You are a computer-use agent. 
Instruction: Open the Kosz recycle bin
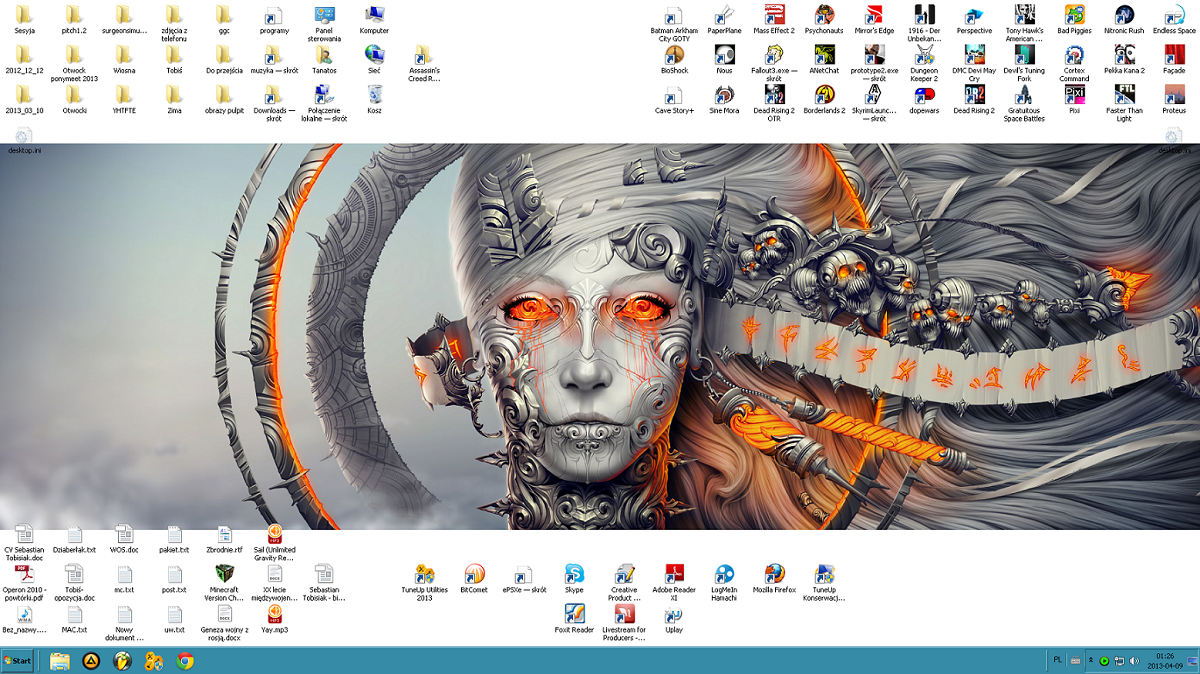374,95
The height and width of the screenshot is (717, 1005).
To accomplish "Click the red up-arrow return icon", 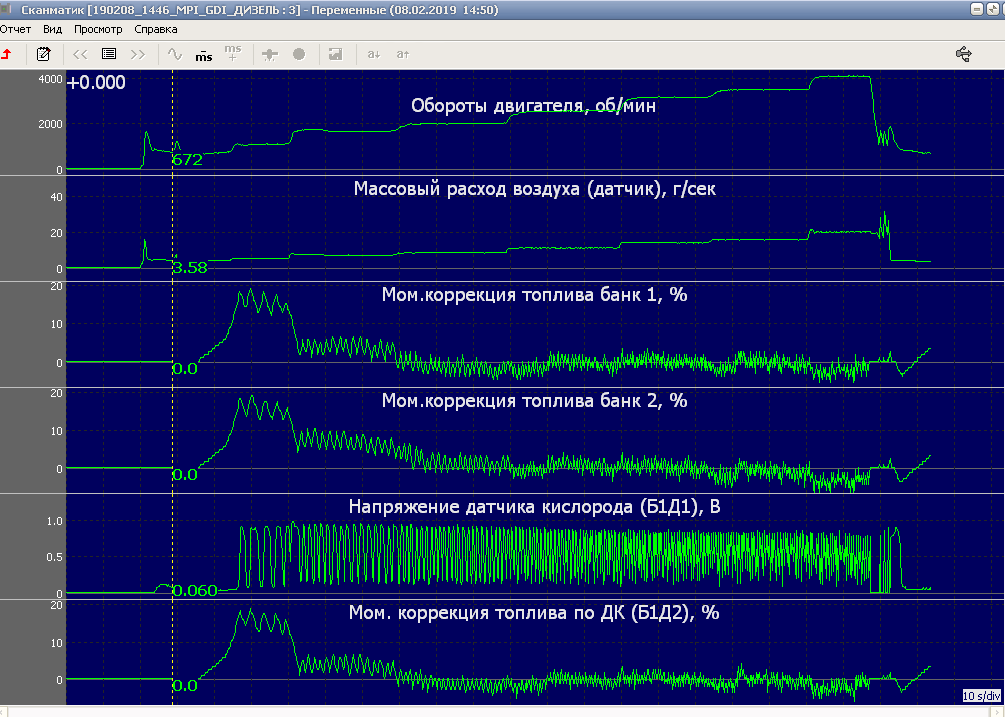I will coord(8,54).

### Instruction
Select every line of the material above that contains the word "width", matching case exactly.

### Result
The height and width of the screenshot is (717, 1005).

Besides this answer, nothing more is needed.